This paper provides a brief overview of recent developments and debates concerned with suburbanisation in continental Europe. While current discourses in urban research and practice still focus on processes of reurbanisation and the gentrification of inner-city areas, suburbia continues to exist and thrive. Depending on the definition applied, suburban areas still attract a large share of in-migration and employment growth in cities of the developed countries. Given that popular meta-narratives on suburbia and suburbanisation are often spurred by, or refer to, North American suburban studies, we take a different perspective here, one based on continental European trajectories of development in and across city-regional areas that are considered to be suburban, and on social processes that are associated with suburbanisation (suburbanisms).
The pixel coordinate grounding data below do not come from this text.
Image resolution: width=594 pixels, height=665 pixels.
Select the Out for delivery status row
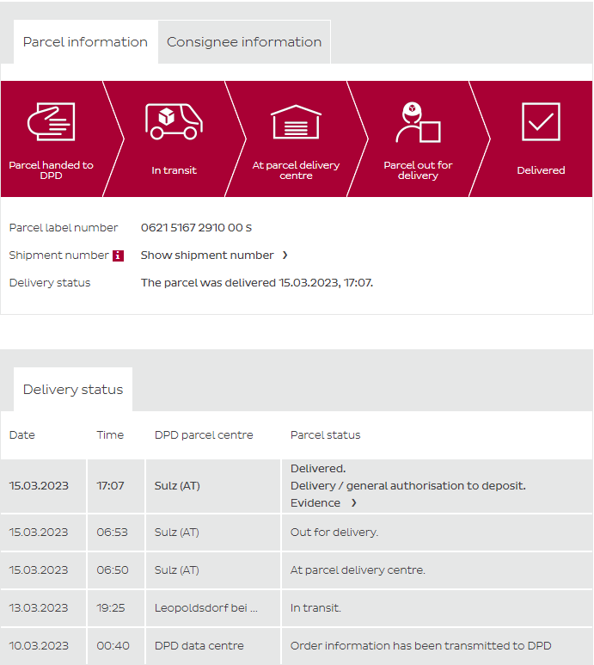pyautogui.click(x=334, y=533)
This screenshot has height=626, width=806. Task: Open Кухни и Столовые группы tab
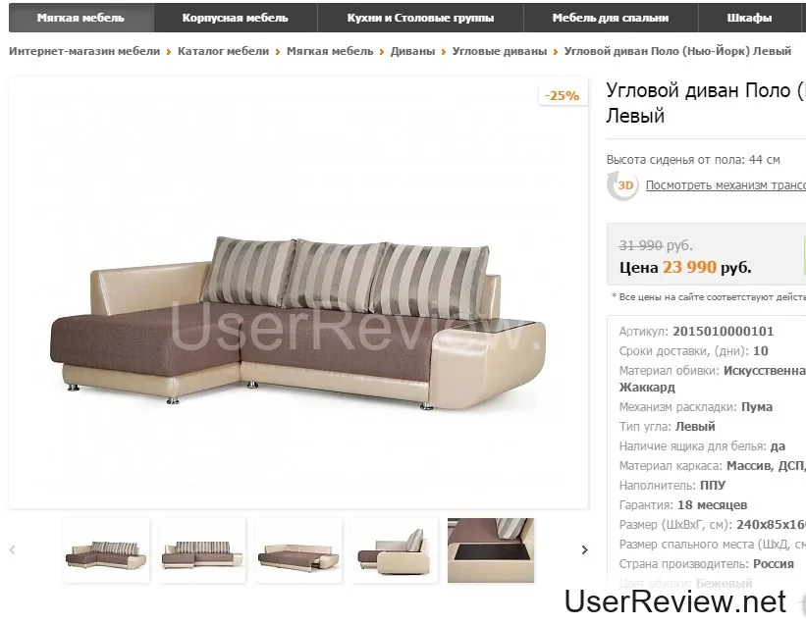tap(420, 18)
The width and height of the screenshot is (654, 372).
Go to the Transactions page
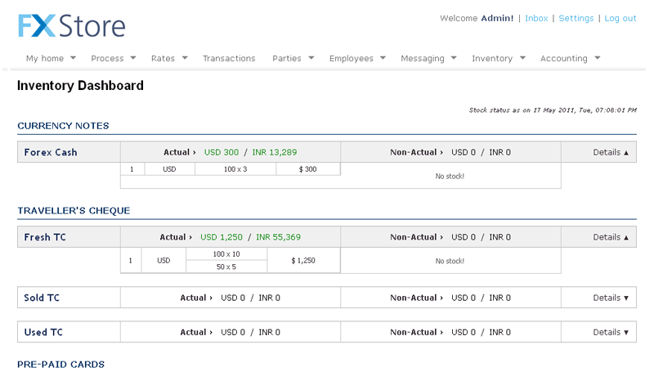(229, 59)
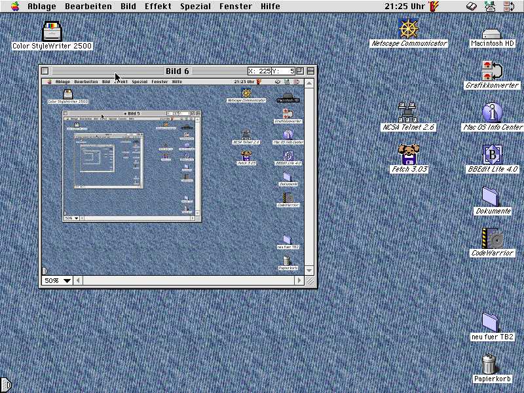Select the Macintosh HD drive icon
The image size is (524, 393).
(491, 33)
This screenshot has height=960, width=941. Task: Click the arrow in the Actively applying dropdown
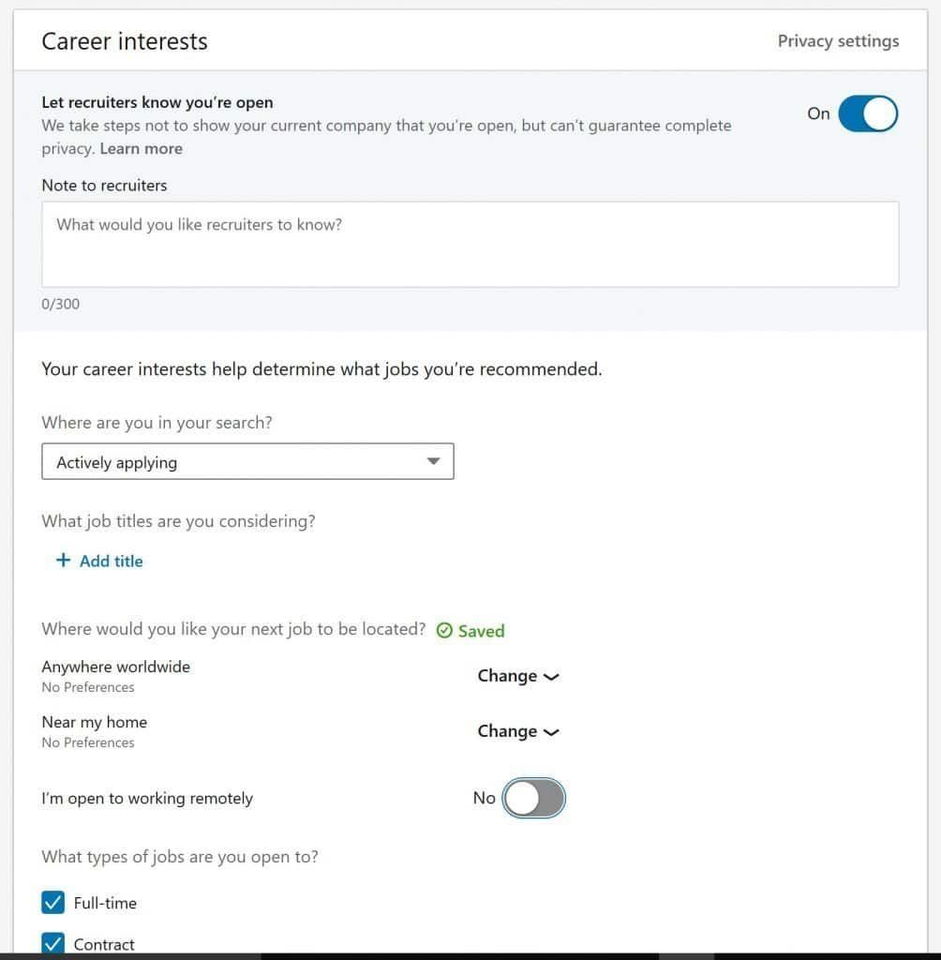pos(433,461)
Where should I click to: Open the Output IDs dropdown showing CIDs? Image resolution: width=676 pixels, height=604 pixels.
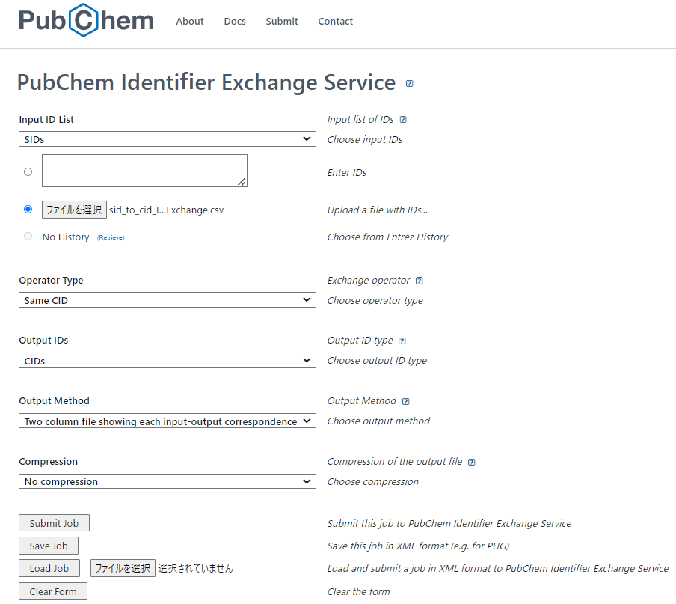(167, 360)
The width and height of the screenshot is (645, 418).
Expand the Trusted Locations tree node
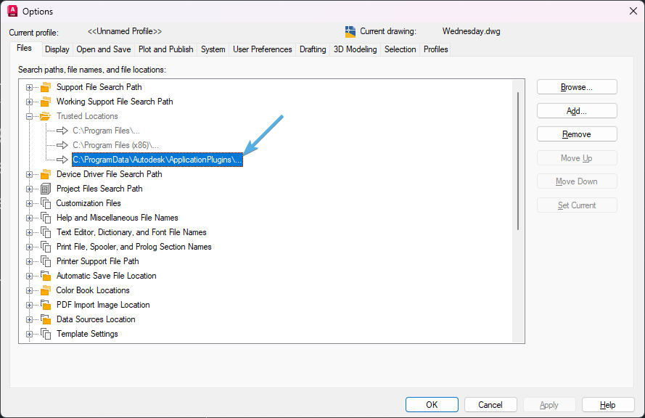28,116
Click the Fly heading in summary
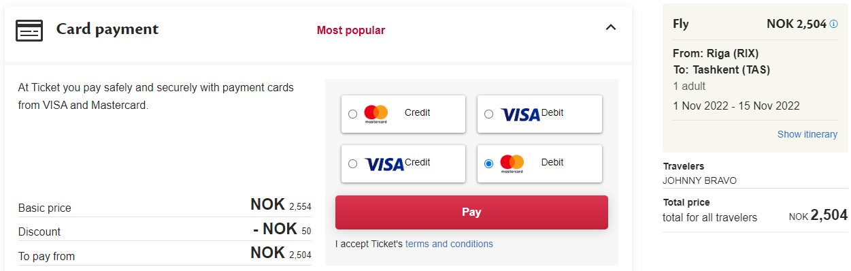The width and height of the screenshot is (851, 271). pyautogui.click(x=681, y=24)
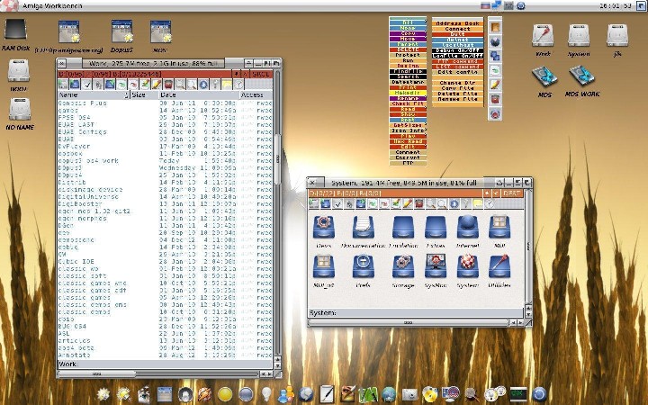Expand the Name column sort arrow
This screenshot has width=648, height=405.
tap(125, 95)
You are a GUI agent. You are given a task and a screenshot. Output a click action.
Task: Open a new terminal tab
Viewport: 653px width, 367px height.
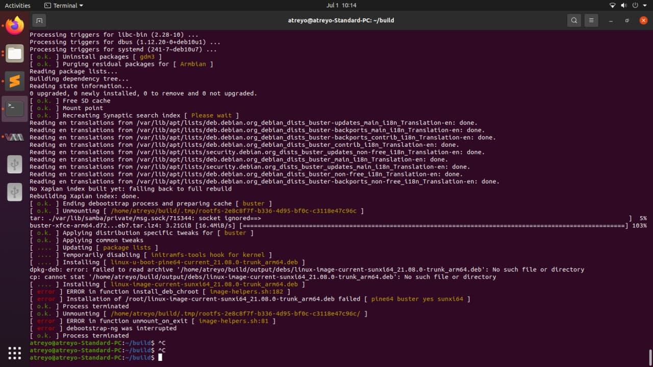click(39, 20)
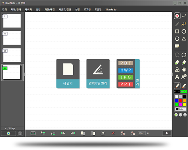Toggle the red record button
Image resolution: width=188 pixels, height=150 pixels.
click(177, 16)
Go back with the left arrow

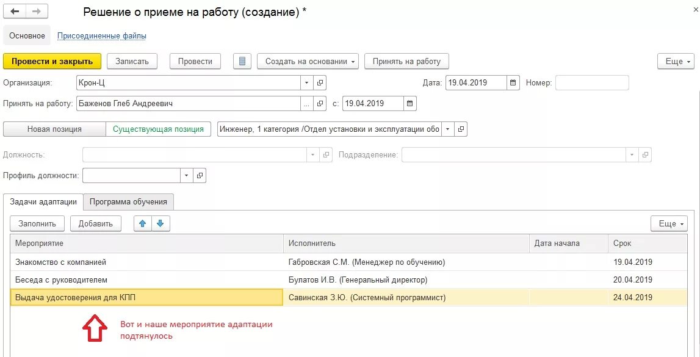click(x=15, y=12)
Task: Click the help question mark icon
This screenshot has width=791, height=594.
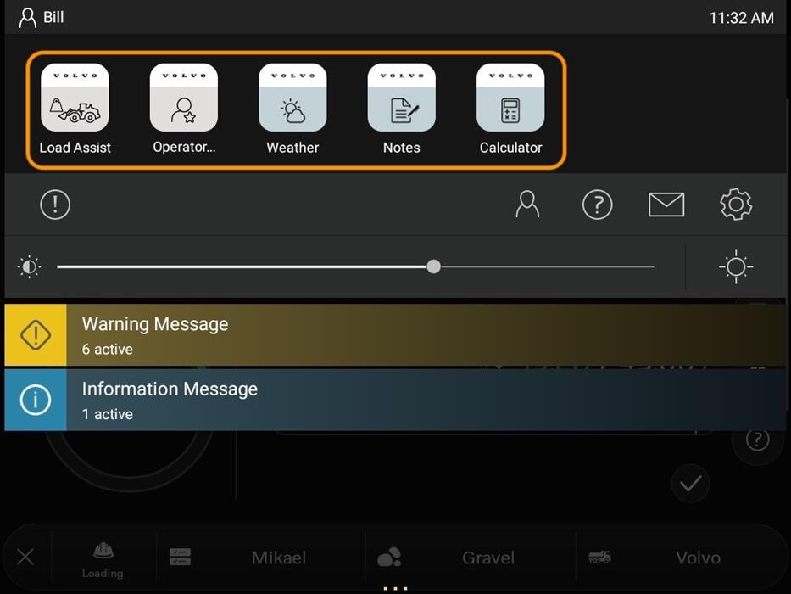Action: click(x=597, y=205)
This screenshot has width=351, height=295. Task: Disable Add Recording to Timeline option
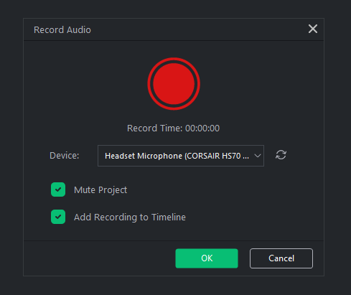[58, 217]
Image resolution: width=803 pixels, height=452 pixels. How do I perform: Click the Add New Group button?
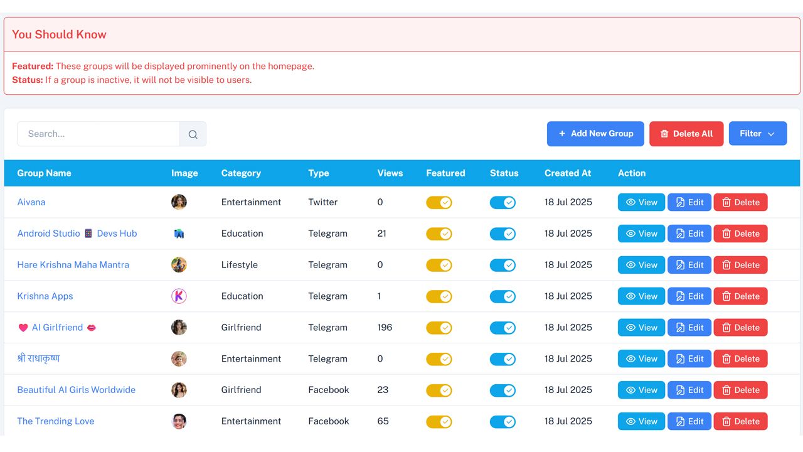pos(595,134)
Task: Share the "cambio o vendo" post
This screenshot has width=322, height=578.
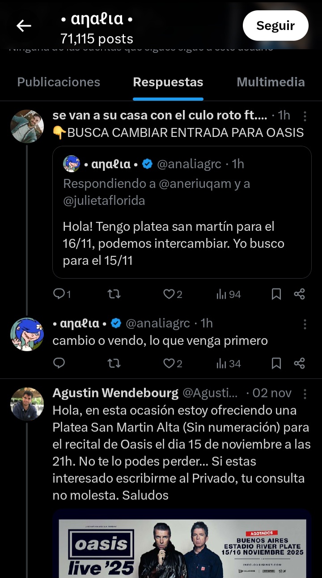Action: pos(299,363)
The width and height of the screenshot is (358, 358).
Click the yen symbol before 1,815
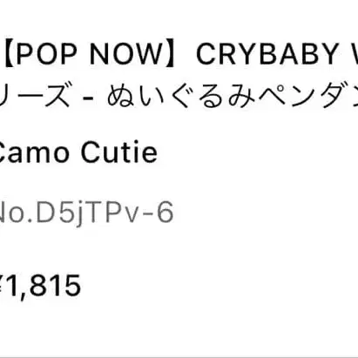coord(3,285)
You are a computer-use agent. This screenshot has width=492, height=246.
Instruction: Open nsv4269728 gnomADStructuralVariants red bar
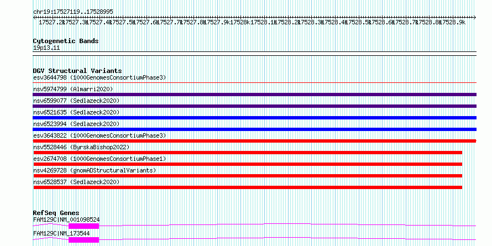(248, 176)
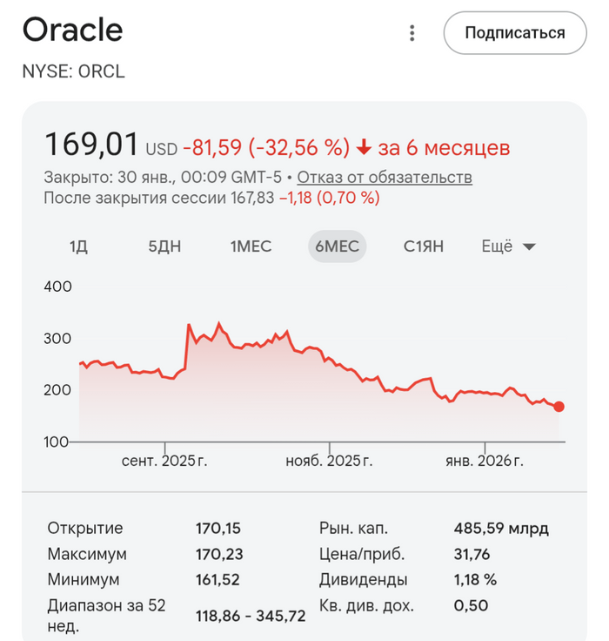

Thus, we aim to avoid a biased understanding of suburbia as a spatial category, which is often considered mono-functional, non-sustainable, or in generic decline. Instead, we observe that suburban variety is huge, and the distinction between urban core and fringe seems to be as ambiguous as ever. The paper, which also introduces the theme of this special issue of “Raumforschung und Raumordnung | Spatial Research and Planning”, bundles our findings along four themes: on suburbia as a place of economic development, on the shifting dynamics of housing between core and fringe locales, on the life-cyclic nature of suburbanisation, and on strategies for redevelopment. Finally, we discuss certain topics that may deserve to be addressed by future research, particularly on the European variant of suburbanisation and suburbs.

Keywords

Suburbanisation Suburbs City regions Europe 

Suburbanisierung und Suburbia im kontinentalen Europa – eine Standortbestimmung

Zusammenfassung

Dieser Beitrag gibt einen Überblick über aktuelle Entwicklungen und Diskurse zur Suburbanisierung im kontinentalen Europa. Gehen landläufige Wahrnehmungen in Planung und Forschung immer noch von einer allgemeinen Tendenz der Reurbanisierung aus, hält der Entwicklungsdruck auf suburbane Räume weiter an. Je nachdem, wie suburbane Räume jeweils definiert und abgegrenzt werden, haben sie weiterhin einen großen Anteil an der Bevölkerungsentwicklung, an Migration und Wirtschaftswachstum. Populäre Zuschreibungen über die Monofunktionalität, die Nicht-Nachhaltigkeit bzw. den Niedergang von Suburbia basieren vielfach auf Forschungen zu nordamerikanischen Stadtregionen. Unsere Perspektive richtet sich dagegen auf Entwicklungen in kontinentaleuropäischen Stadtregionen. Hier ist die Bandbreite suburbaner Entwicklungen relativ groß, die Unterscheidung von Peripherie und Kernstädten dagegen weniger eindeutig als zuvor. Unser Beitrag, der auch in den Themenschwerpunkt dieser Ausgabe von „Raumforschung und Raumordnung | Spatial Research and Planning“ einleitet, skizziert aktuelle Entwicklungen über den Stellenwert suburbaner Räume anhand von vier Beobachtungen: mit Blick auf ihre wirtschaftliche Bedeutung, zum Wohnen im Kern und am Rand, zum lebenszyklischen Wandel suburbaner Gebiete sowie zu Strategien ihrer Erneuerung. Vor dem Hintergrund dieser Beobachtungen werden abschließend aktuelle Herausforderungen für die künftige Forschung und Praxis benannt, speziell mit Blick auf europäische Verlaufsformen von Suburbanisierung und Suburbia.

Schlüsselwörter

Suburbanisierung suburbane Räume Stadtregionen Europa 

Notes

Acknowledgements

We are grateful to the Editors of Raumforschung und Raumordnung | Spatial Research and Planning for their interest in this special issue. We also thank the anonymous referees for their insightful comments on earlier versions of the papers. The usual disclaimers apply.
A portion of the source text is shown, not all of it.